If there was ever any doubt in the minds of college basketball fans that Kentucky is among the most elite programs in the country, look no further than the seven-year, $52.5 million dollar contract they have given coach, John Calipari. Behind Calipari the Wildcats continue to win, so when he says “jump,” the university asks “how high?” When he says “show me the money,” they say, “no problem.”
The new contract extension makes him the second highest paid coach in the country, behind Duke’s Mike Krzyzewski. However, in today’s collegiate athletics landscape, coaches may need to be careful about wearing a sky-high contract like this as a badge of honor. Debates have begun to rage about the possible compensation of college athletes, and the topic was only fueled further after comments made by UConn All-American, Shabazz Napier, when he said that there are times when he goes to bed starving. If athletes are going to bed hungry and coaches are making this exorbitant amount of money, some may argue that the scales have tipped too far.
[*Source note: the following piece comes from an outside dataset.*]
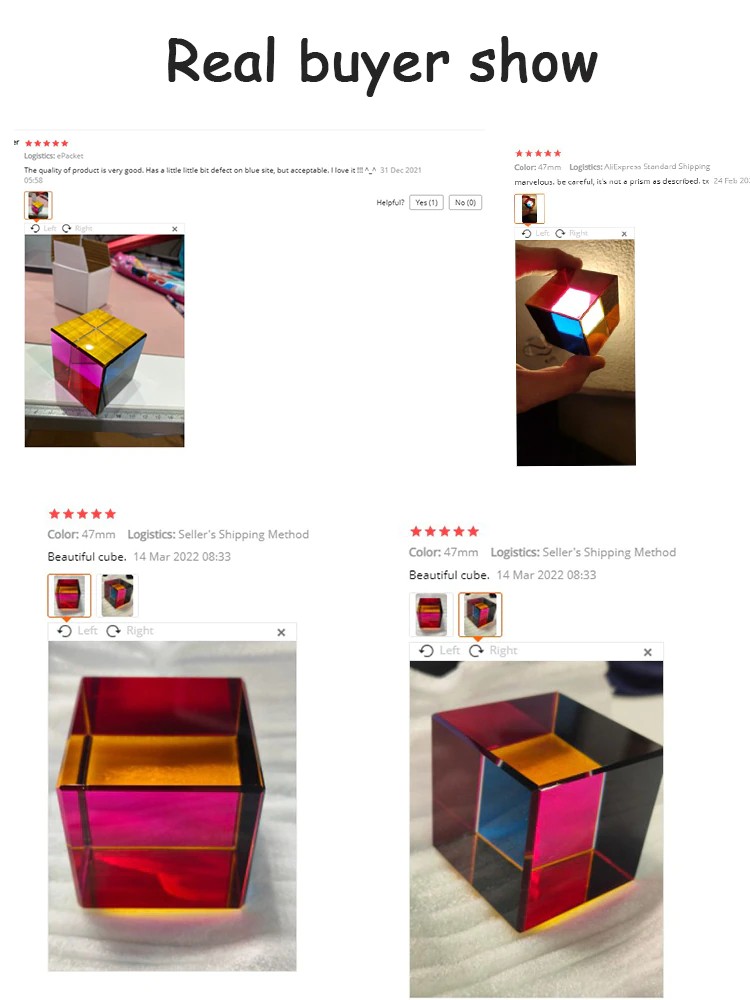
Task: Select first thumbnail in bottom-right review
Action: (x=431, y=614)
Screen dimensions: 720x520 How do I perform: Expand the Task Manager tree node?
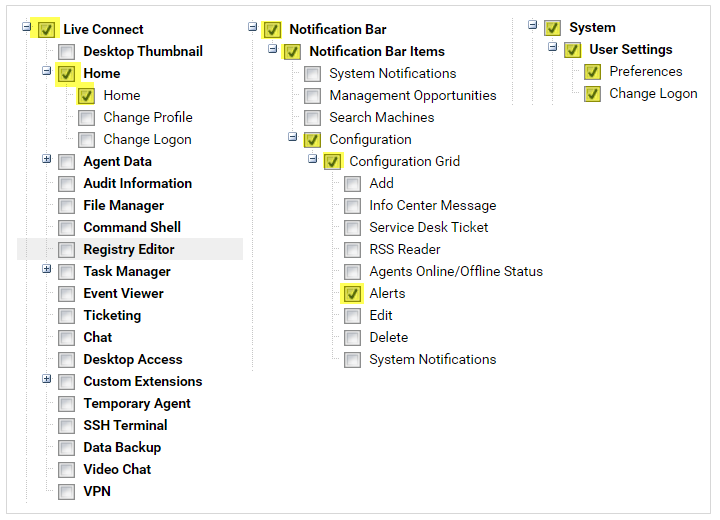tap(46, 269)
The rich get richer, and the poor students get poorer. Yes, the coach plays a very big role in the program, from recruiting to coaching, but coaches should not overshadow the true stars here; those true stars being the men playing on the court.
As the NCAA continues raking in millions of dollars, and coaches are receiving larger payouts than ever, there is a growing concern over taking advantage of young student athletes. If the NCAA and universities throughout the country can pay more than $50 million to a coach, then surely they can figure out a way to make the lives of the student athletes more comfortable. John Calipari puts the players on the court, but it is the players that put the people in the seats. Yes, fans love their head coaches and owe a lot to them for making their programs successful, but the payouts are becoming astronomical and before long players may become completely dissatisfied with their dorm life, especially when the coach is sitting in his mansion on the hill.
If there was a Mount Rushmore of modern day coaches in NCAA College Basketball, there is no doubt that John Calipari would be one of the faces that grace the great mountain. Nobody can argue with his one national championship, three final fours and four elite eight appearances in his five years with the Kentucky Wildcats, but if elite college coaches around the country are saying “show me the money,” then they need to do everything in their power to also say “show the players some love.”
For now, whether conditions improve or stay the same for the athletes, one thing which is certain is that fans of the Kentucky Wildcats have grins the size of their great state stretched across their faces. They have locked down one of the best coaches and recruiters in the country, and as long as John Calipari is the face of big blue nation, the rest of their country will be keeping the Wildcats in their sights.